[Opening Data provided section]
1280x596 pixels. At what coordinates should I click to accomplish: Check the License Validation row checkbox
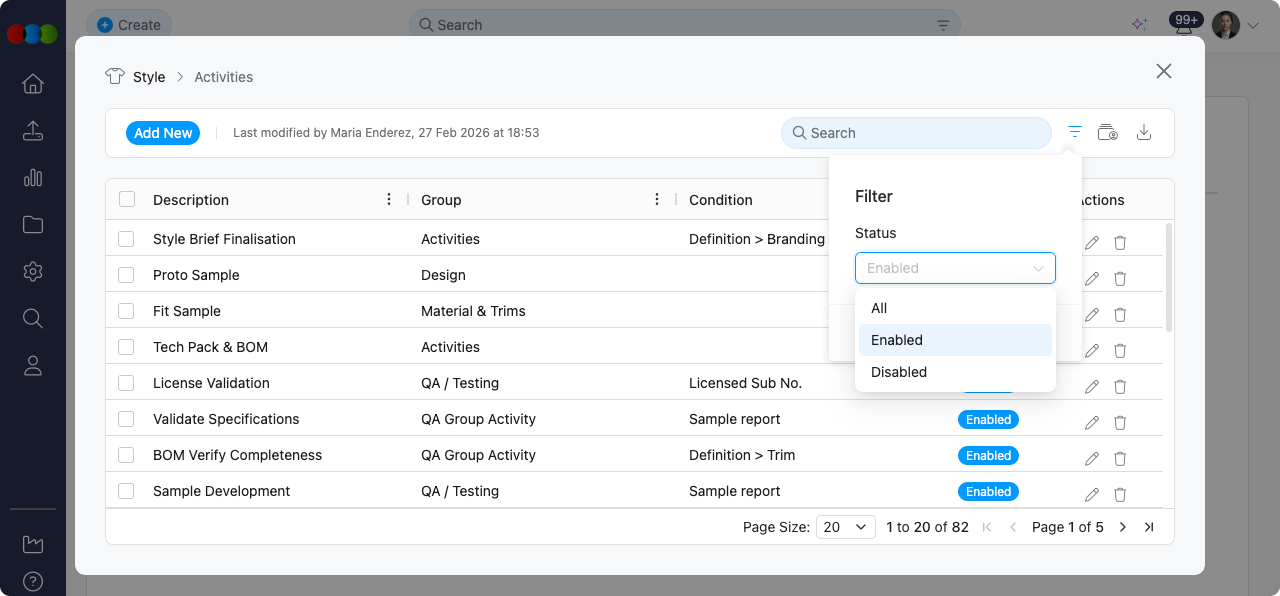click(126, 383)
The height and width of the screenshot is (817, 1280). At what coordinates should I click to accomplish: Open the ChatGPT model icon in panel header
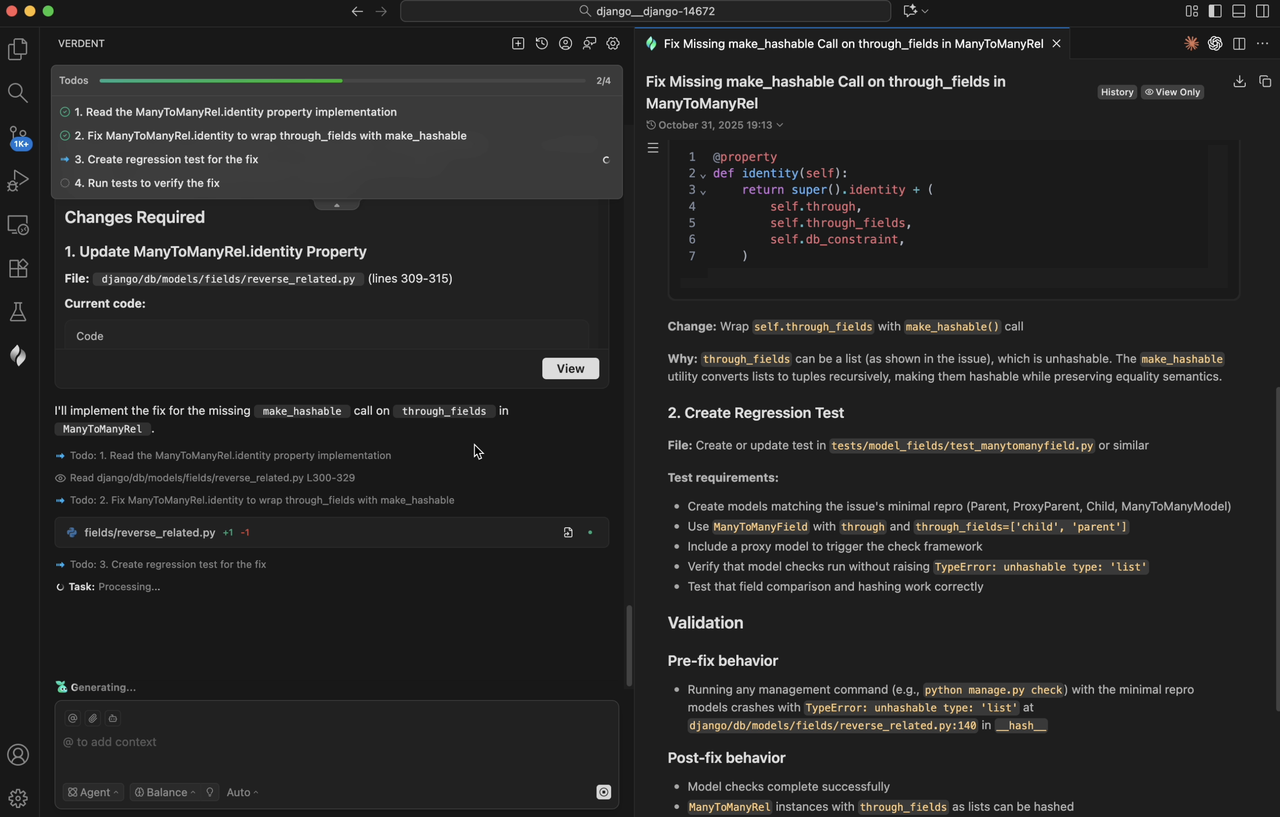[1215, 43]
[Closing Data provided section]
[Opening Data provided section]
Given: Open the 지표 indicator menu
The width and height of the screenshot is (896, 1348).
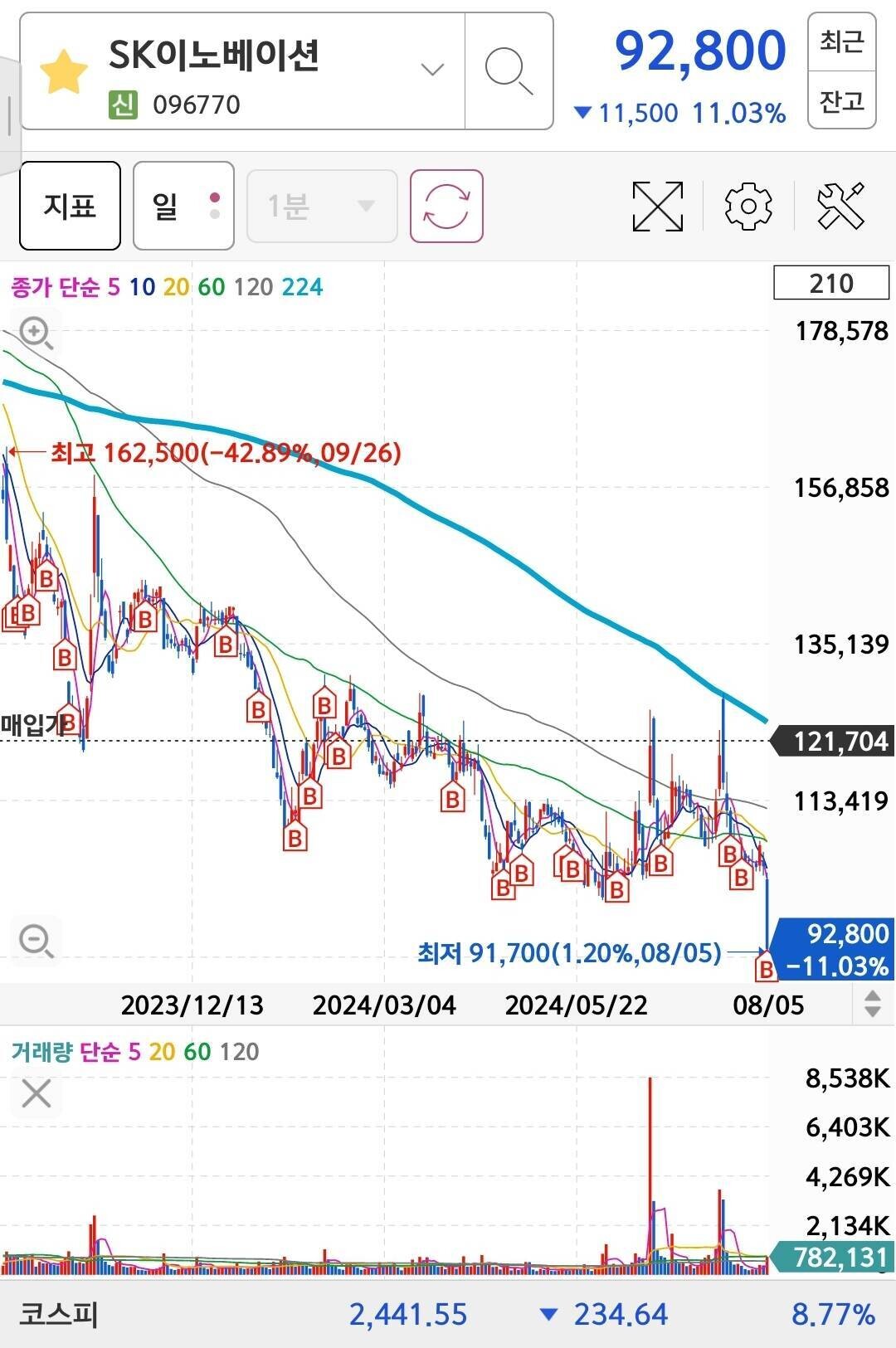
[Closing Data provided section]
[Opening Data provided section]
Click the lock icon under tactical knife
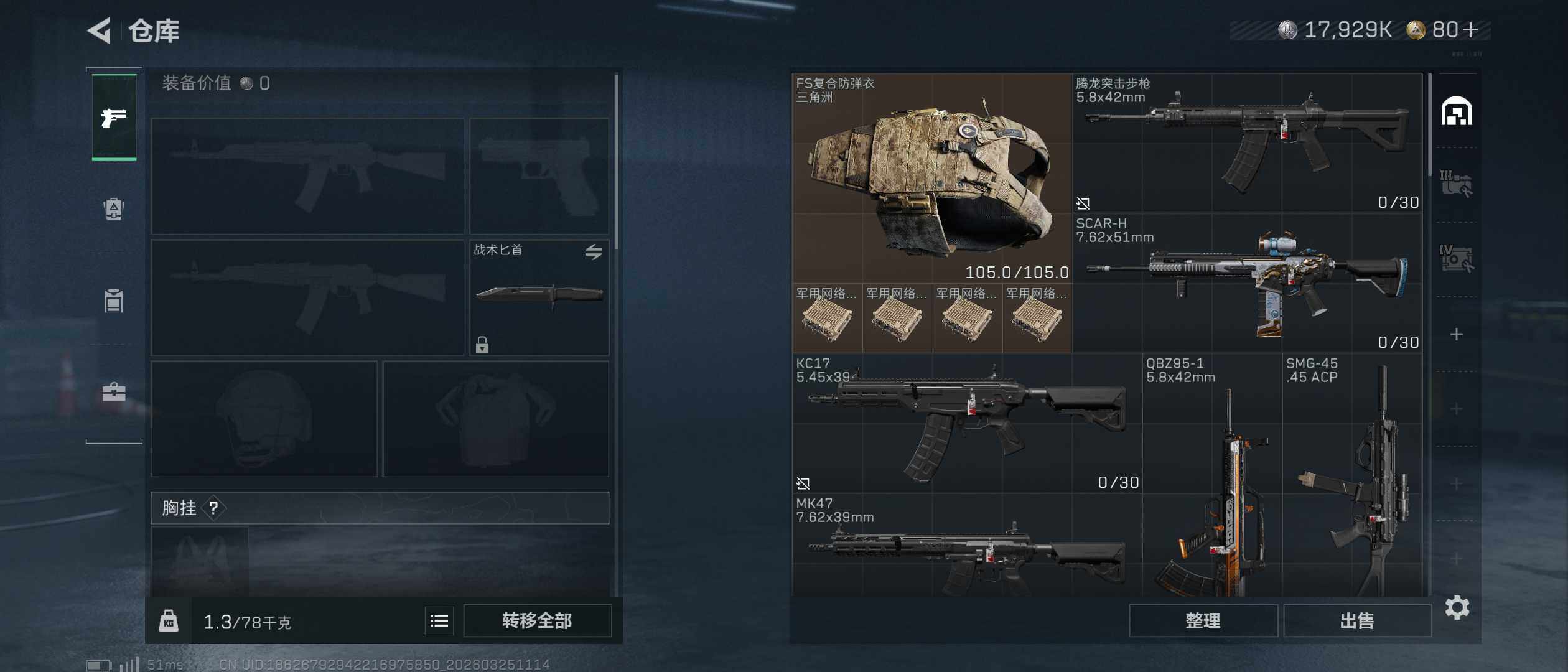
[Closing Data provided section]
* **Your objective**: Each line in the entries above, starting at the line with "Given: Open the 지표 indicator menu" and ending at the line with "The width and", is to be printed exactly, and only those lines.

* **Result of the task**:
Given: Open the 지표 indicator menu
The width and height of the screenshot is (896, 1348).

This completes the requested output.